#### DO THIS:
Format every line of the entries below as a numbered list, leaving out any blank lines.
* START *
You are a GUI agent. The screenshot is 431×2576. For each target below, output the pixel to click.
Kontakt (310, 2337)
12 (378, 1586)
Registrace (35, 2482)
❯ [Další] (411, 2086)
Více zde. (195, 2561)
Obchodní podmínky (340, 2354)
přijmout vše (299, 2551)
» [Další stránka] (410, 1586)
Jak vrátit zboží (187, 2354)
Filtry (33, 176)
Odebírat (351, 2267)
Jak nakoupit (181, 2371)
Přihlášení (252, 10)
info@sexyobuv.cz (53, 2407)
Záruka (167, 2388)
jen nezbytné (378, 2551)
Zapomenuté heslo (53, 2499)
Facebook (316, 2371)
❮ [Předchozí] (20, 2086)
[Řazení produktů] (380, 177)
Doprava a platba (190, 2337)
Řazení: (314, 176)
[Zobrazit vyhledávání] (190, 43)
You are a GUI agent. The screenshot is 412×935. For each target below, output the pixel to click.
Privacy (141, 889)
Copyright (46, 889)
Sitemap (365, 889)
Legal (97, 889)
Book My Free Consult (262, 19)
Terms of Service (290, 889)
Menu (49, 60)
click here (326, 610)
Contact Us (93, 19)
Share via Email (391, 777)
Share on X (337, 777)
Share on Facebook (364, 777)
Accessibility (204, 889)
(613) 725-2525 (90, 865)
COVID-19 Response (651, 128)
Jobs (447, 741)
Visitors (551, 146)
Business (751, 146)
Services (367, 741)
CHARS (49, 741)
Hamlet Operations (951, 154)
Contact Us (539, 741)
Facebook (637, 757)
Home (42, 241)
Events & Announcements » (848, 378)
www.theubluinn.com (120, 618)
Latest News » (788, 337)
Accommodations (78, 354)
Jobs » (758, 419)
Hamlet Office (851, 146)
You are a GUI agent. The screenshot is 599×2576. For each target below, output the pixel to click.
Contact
* END *
#### THE RESPONSE:
1. You are a GUI agent. The screenshot is 431×2576. For each target below, output the pixel to click.
2. Kontakt (310, 2337)
3. 12 (378, 1586)
4. Registrace (35, 2482)
5. ❯ [Další] (411, 2086)
6. Více zde. (195, 2561)
7. Obchodní podmínky (340, 2354)
8. přijmout vše (299, 2551)
9. » [Další stránka] (410, 1586)
10. Jak vrátit zboží (187, 2354)
11. Filtry (33, 176)
12. Odebírat (351, 2267)
13. Jak nakoupit (181, 2371)
14. Přihlášení (252, 10)
15. info@sexyobuv.cz (53, 2407)
16. Záruka (167, 2388)
17. jen nezbytné (378, 2551)
18. Zapomenuté heslo (53, 2499)
19. Facebook (316, 2371)
20. ❮ [Předchozí] (20, 2086)
21. [Řazení produktů] (380, 177)
22. Doprava a platba (190, 2337)
23. Řazení: (314, 176)
24. [Zobrazit vyhledávání] (190, 43)
25. You are a GUI agent. The screenshot is 412×935. For each target below, output the pixel to click.
26. Privacy (141, 889)
27. Copyright (46, 889)
28. Sitemap (365, 889)
29. Legal (97, 889)
30. Book My Free Consult (262, 19)
31. Terms of Service (290, 889)
32. Menu (49, 60)
33. click here (326, 610)
34. Contact Us (93, 19)
35. Share via Email (391, 777)
36. Share on X (337, 777)
37. Share on Facebook (364, 777)
38. Accessibility (204, 889)
39. (613) 725-2525 (90, 865)
40. COVID-19 Response (651, 128)
41. Jobs (447, 741)
42. Visitors (551, 146)
43. Business (751, 146)
44. Services (367, 741)
45. CHARS (49, 741)
46. Hamlet Operations (951, 154)
47. Contact Us (539, 741)
48. Facebook (637, 757)
49. Home (42, 241)
50. Events & Announcements » (848, 378)
51. www.theubluinn.com (120, 618)
52. Latest News » (788, 337)
53. Accommodations (78, 354)
54. Jobs » (758, 419)
55. Hamlet Office (851, 146)
56. You are a GUI agent. The screenshot is 599×2576. For each target below, output the pixel to click.
57. Contact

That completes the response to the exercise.